=== EXTRACT PROVIDED ===
<<<<
Wikipedia:Avoiding MediaWiki expansion depth limit

This essay covers issues about the MediaWiki version 1.16 "expansion depth limit" for the nesting of templates and if-logic. All during 2009-2016, the nesting limit has been only a mere 40 levels of nested if-then-else (or nested templates) invoked inside other templates. Worse, a template which is itself transcluded cannot have more than 20 levels of nested templates.[1] The severe limit is so restrictive that some templates cannot function properly when invoked inside other large templates. NOTE THE DANGER: When the depth limit is exceeded, not all templates die, but rather, they simply generate the wrong results (from the remainder of the template) and keep going, as if nothing were wrong. The technical limits of expansion depth are explained in the pages:

m:Help:Expansion depth & m:Help:Expansion#Expansion depth limit, at

The limits were chosen to thwart denial of service (DoS) attacks being caused by very large or complex templates.
>>>>
=== GOALS ===
1. Summarize the essay on the MediaWiki expansion depth limit in two sentences.
2. Convert the records starting at the line containing "has height=819, width=1456." and ending at the line containing "What do you" into a Markdown table with the columns Row and Line. Skip blank lines, and leave the pictures out.

=== INPUT FOR THIS TASK ===
<<<<
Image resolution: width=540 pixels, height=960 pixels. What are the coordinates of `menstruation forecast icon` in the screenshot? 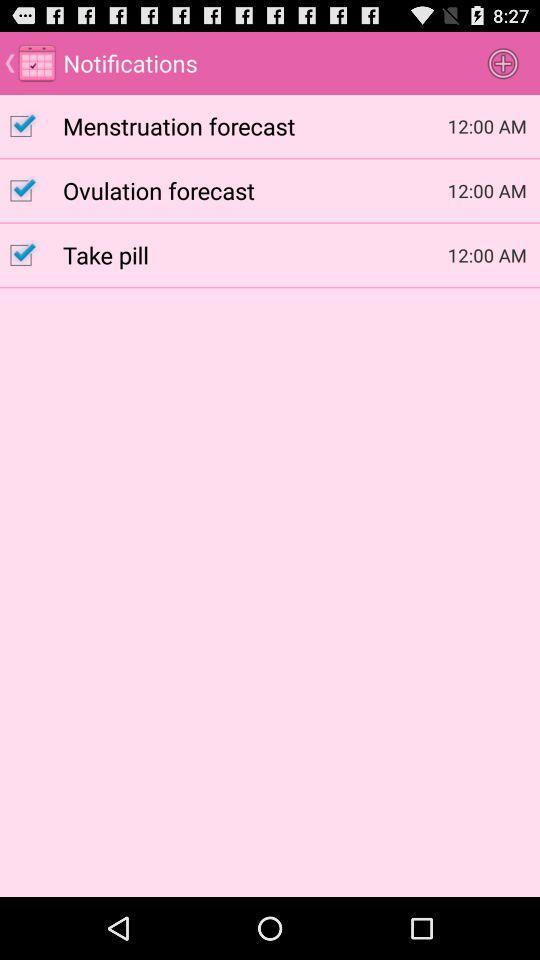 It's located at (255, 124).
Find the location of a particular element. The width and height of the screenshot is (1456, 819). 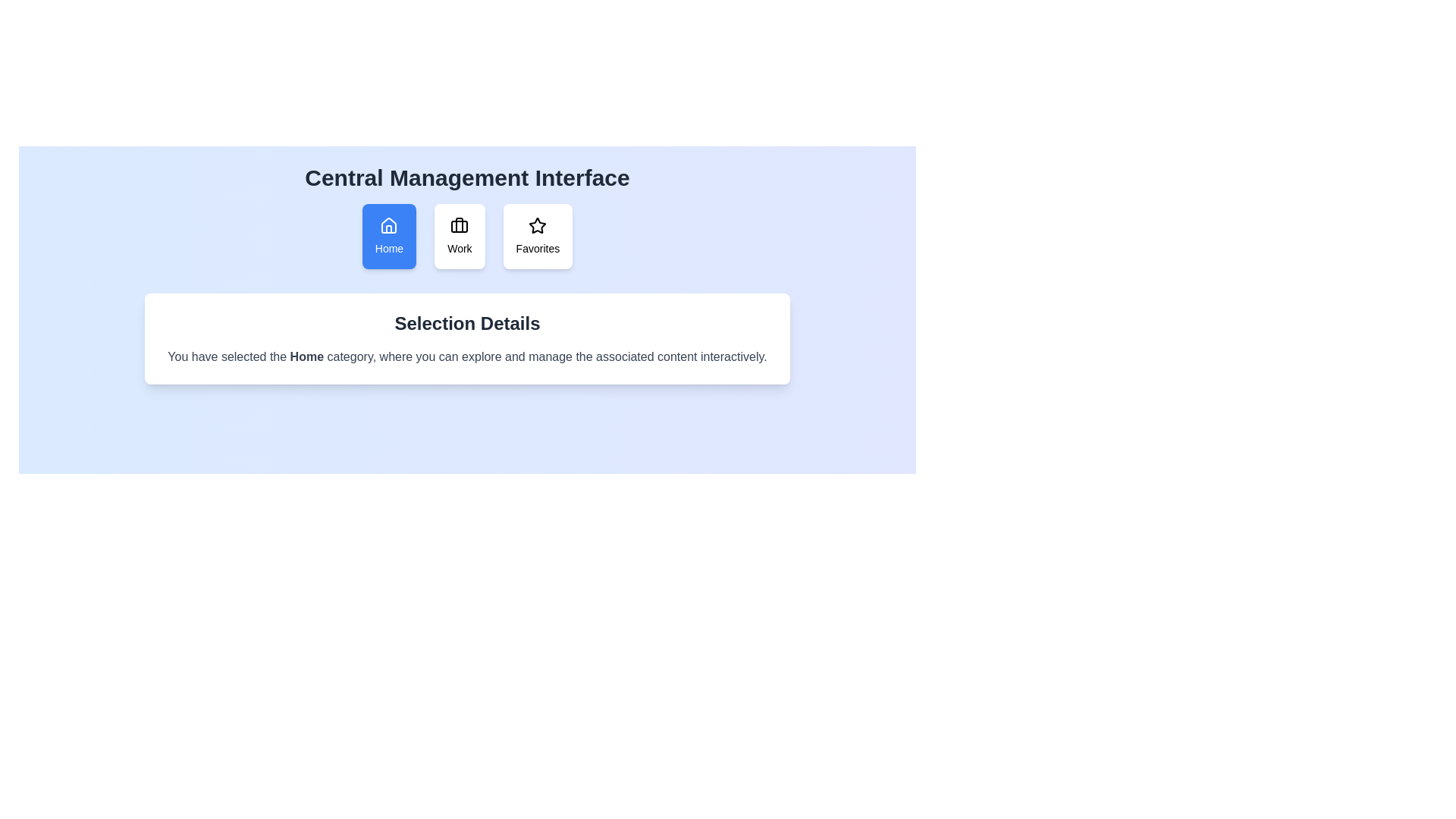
>>>>
<<<<
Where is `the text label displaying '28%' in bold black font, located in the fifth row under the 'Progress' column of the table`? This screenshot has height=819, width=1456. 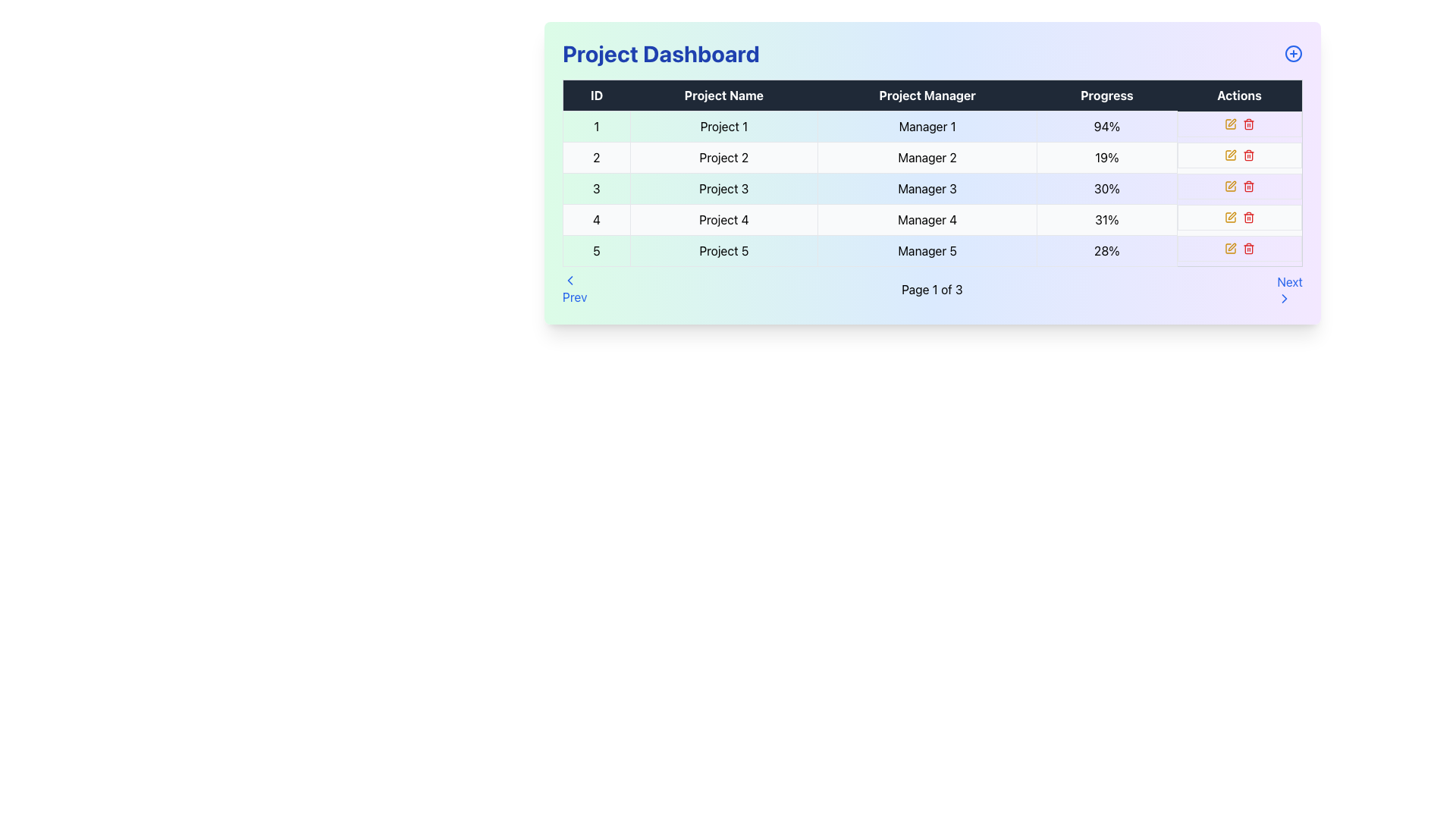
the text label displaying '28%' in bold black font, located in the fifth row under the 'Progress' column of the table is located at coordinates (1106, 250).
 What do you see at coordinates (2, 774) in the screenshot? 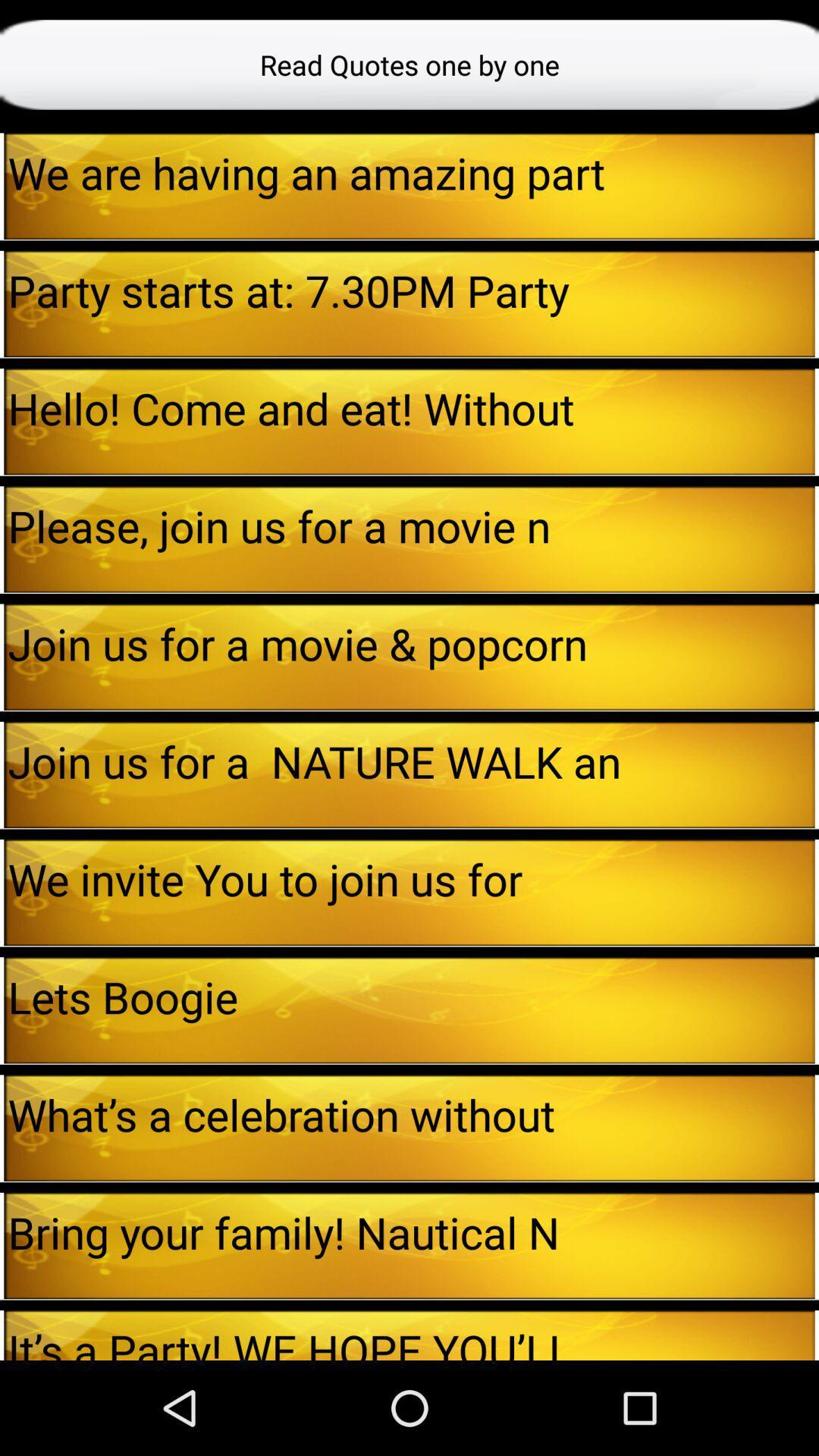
>>>>
=== SOLUTIONS FOR EACH TASK ===
1. From 2009 to 2016, MediaWiki's expansion depth limit allowed only 40 levels of nested if-then-else logic or nested templates, and a transcluded template could contain no more than 20 levels, so some templates fail to work properly inside other large templates. When the limit is exceeded, templates may quietly produce wrong results and keep running, and the limits were chosen to thwart denial of service attacks caused by very large or complex templates.

2.
| Row | Line |
|---|---|
| 1 | Where is `the text label displaying '28%' in bold black font, located in the fifth row under the 'Progress' column of the table`? This screenshot has height=819, width=1456.  |
| 2 | the text label displaying '28%' in bold black font, located in the fifth row under the 'Progress' column of the table is located at coordinates (1106, 250). |
| 3 |  What do you see at coordinates (2, 774) in the screenshot?  |